Records from a pointing dataset -
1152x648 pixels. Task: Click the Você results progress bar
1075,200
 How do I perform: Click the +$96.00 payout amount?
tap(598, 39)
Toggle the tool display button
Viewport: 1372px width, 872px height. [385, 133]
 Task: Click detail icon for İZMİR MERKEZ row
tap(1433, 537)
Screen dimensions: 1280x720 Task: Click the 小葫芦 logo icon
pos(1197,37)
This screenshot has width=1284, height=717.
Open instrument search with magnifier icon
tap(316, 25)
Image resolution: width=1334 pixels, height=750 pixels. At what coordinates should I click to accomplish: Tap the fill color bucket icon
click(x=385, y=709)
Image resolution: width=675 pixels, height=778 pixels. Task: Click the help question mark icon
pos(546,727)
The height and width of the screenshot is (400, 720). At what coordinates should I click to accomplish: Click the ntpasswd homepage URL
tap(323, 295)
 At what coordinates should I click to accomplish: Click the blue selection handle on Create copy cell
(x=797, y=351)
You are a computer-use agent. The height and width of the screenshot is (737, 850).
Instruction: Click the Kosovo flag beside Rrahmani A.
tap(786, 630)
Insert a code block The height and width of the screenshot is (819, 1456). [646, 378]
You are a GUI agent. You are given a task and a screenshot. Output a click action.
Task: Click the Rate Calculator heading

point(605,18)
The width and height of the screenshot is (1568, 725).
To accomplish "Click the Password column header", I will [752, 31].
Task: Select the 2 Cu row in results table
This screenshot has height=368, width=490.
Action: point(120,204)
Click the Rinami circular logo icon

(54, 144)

TASK REQUIREMENTS -
Write out every line of the listing above without changing anything.

RESULT OF THE EXERCISE -
1152x648 pixels. Task: Click the Você results progress bar
1075,200
 How do I perform: Click the +$96.00 payout amount?
tap(598, 39)
Toggle the tool display button
Viewport: 1372px width, 872px height. [385, 133]
 Task: Click detail icon for İZMİR MERKEZ row
tap(1433, 537)
Screen dimensions: 1280x720 Task: Click the 小葫芦 logo icon
pos(1197,37)
This screenshot has width=1284, height=717.
Open instrument search with magnifier icon
tap(316, 25)
Image resolution: width=1334 pixels, height=750 pixels. At what coordinates should I click to accomplish: Tap the fill color bucket icon
click(x=385, y=709)
Image resolution: width=675 pixels, height=778 pixels. Task: Click the help question mark icon
pos(546,727)
The height and width of the screenshot is (400, 720). At what coordinates should I click to accomplish: Click the ntpasswd homepage URL
tap(323, 295)
 At what coordinates should I click to accomplish: Click the blue selection handle on Create copy cell
(x=797, y=351)
You are a computer-use agent. The height and width of the screenshot is (737, 850).
Instruction: Click the Kosovo flag beside Rrahmani A.
tap(786, 630)
Insert a code block The height and width of the screenshot is (819, 1456). [646, 378]
You are a GUI agent. You are given a task and a screenshot. Output a click action.
Task: Click the Rate Calculator heading

point(605,18)
The width and height of the screenshot is (1568, 725).
To accomplish "Click the Password column header", I will [752, 31].
Task: Select the 2 Cu row in results table
This screenshot has height=368, width=490.
Action: point(120,204)
Click the Rinami circular logo icon

(54, 144)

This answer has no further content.